Andrew Stevens’s family is a little larger than most. There’s his wife Ginny, one year-old twins Henry and Issy and the 10 thousand sheep he cares for in rural Mangoplah (about a half hour drive from Wagga Wagga in New South Wales).
The farm has been tendered by the Stevens family’s hands for decades, agriculture isn’t just in Andrew’s blood, it’s planted in his mind - “My father was here for 40 plus years and there were a lot of tough times here, like when wool went bust in the early 90s, but he managed to ride them out,” remembers Andrew.
For this farmer resilience isn’t a birthright, it’s something that he’s learned. An understanding of history helps keep perspective in the difficult passages, “You go through some tough times with dry weather but that’s farming in Australia. You’ve got to make hay while the sun shines, we’ve had some good years as well thrown in there – so it has its ups and downs as everything does.”
Right now is one of the downs. Almost all of New South Wales is categorised as being in severe drought including Andrew and his neighbours, “We are going through a tough year. This year has been well below average rainfall there just isn’t enough feed in the ground,” says the 34-year old.
To combat the challenges that are presented by a drought he says, “You’ve got to make decisions early,” and be prepared that not every choice is going to be a winner.
In those frustrating moments when a plan crumbles, reacting positively is important says the former jackaroo, who just weeks ago was cruelled by a frost, “Everything turned in a couple of days and I realised we had no feed and I had to shoot from the hip a bit.”
Being flexible might be valuable in the tough times, but so is having a back-up revenue stream. For Andrew that was the creation of Agtribe, a website to hire equipment from nearby farmers. Aware of the impact the sharing-community was having in the city, it was an opportunity to share expensive machines that were sitting in sheds with those that needed them now.
Andrew believes building out a support network is also vitally important when confronted with a challenge, “I haven’t had too many emotional conversations with my neighbours but I am aware they can happen and you have to keep an eye out for people definitely.”
Isolated rural life can make connections harder to forge and so the work of Active Farmers is removing some of the barriers caused by distance, “Ginny’s since expanded it to I think 30 local communities along the east coast of Australia,” says Andrew of the program that his wife launched in an effort to build stronger and more resilient communities, “I go down twice a week, it keeps you honest.
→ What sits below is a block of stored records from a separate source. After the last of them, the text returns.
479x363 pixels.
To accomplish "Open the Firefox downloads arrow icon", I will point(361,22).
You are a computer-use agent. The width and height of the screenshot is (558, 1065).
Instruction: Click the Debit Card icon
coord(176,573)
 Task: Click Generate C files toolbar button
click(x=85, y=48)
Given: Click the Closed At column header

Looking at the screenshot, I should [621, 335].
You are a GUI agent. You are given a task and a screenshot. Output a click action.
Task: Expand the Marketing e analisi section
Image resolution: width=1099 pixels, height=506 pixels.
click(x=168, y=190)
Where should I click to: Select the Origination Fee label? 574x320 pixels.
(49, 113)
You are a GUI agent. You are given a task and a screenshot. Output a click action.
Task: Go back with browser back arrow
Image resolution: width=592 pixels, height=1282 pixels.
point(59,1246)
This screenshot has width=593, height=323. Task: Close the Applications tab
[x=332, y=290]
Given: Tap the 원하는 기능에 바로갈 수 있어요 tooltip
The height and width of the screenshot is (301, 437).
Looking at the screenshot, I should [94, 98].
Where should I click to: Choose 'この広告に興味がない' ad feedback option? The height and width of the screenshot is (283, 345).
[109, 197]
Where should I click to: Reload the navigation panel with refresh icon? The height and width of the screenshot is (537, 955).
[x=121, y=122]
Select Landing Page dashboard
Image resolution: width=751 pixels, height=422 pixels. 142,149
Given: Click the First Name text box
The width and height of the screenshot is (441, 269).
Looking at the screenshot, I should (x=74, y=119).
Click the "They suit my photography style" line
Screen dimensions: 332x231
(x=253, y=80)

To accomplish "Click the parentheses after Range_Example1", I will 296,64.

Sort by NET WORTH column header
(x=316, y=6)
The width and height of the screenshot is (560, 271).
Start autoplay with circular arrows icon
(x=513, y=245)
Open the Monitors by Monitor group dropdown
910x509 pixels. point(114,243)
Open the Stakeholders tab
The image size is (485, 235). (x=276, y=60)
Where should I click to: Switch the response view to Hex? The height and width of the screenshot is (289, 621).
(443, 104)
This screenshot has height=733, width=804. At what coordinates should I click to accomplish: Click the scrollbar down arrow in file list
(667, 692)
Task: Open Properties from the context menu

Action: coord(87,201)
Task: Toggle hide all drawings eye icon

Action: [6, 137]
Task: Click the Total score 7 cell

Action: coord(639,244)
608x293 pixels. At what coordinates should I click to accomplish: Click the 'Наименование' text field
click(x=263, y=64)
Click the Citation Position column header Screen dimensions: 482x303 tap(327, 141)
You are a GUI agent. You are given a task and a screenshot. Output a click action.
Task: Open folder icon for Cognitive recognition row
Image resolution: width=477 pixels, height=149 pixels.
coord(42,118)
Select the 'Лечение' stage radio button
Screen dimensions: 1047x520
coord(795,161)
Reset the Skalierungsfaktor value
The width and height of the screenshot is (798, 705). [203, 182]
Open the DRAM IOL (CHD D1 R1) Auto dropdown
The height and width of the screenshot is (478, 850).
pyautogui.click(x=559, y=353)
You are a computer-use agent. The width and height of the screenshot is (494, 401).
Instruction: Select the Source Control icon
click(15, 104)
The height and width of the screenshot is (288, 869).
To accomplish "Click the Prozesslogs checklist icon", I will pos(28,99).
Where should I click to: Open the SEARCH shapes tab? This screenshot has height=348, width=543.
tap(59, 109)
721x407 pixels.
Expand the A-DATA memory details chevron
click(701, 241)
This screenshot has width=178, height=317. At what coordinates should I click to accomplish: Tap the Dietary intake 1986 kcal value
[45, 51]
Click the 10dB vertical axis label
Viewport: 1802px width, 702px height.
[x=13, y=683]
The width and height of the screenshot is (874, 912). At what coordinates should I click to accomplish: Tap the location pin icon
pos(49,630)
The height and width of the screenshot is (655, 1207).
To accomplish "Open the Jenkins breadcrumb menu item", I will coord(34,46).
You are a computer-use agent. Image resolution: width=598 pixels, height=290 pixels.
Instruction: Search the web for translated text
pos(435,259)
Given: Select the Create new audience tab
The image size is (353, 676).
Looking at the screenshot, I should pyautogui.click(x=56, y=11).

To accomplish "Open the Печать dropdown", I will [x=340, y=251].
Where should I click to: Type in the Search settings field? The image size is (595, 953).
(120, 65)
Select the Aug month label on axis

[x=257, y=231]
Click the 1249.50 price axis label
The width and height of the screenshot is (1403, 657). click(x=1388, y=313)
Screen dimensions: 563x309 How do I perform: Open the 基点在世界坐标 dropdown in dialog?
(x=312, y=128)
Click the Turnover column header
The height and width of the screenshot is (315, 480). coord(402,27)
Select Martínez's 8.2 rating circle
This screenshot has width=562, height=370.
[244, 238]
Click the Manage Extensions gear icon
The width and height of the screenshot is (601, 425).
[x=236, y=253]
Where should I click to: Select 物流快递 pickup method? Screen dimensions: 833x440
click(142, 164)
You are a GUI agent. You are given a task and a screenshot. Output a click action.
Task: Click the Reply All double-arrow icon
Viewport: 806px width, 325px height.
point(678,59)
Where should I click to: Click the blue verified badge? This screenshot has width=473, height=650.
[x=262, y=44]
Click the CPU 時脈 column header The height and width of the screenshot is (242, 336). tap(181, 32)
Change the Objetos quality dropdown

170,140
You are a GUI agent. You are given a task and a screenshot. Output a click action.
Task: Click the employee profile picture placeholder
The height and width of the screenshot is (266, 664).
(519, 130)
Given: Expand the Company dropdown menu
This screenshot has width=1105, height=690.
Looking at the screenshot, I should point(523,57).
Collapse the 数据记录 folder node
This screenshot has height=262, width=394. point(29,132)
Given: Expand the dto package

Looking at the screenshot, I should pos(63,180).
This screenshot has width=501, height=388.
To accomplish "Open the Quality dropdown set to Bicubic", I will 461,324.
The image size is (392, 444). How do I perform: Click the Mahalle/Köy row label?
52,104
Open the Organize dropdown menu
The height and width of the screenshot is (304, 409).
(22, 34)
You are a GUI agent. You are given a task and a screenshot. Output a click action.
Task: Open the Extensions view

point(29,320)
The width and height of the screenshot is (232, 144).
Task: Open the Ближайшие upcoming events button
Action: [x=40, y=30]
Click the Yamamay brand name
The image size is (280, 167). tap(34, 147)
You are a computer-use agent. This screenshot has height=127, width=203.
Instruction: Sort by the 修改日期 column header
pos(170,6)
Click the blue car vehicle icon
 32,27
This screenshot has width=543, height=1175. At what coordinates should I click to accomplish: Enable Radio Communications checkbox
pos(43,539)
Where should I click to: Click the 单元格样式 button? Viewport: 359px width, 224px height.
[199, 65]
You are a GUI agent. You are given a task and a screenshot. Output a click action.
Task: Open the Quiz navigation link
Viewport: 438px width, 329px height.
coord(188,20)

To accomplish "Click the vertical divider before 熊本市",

It’s bloody good, she’s done a fantastic job and it’s a great program that every town should have.”
The Active Farmers concept targets physical and mental health, getting members of isolated communities to sweat together, “It keeps you active, you can go and sit on a tractor all day because farming now is not as physical as it used to be, unless you are in a sheep yard drenching – that’s pretty physical.”
As well as the physical benefits of being more active, there’s undoubtedly an emotional outlet in the group gathering too, and in the grip of drought Andrew takes comfort knowing he’s not alone in the struggle, “The other side of Active Farmers is it brings the community together and gets people talking, it helps us all keep an eye on each other.”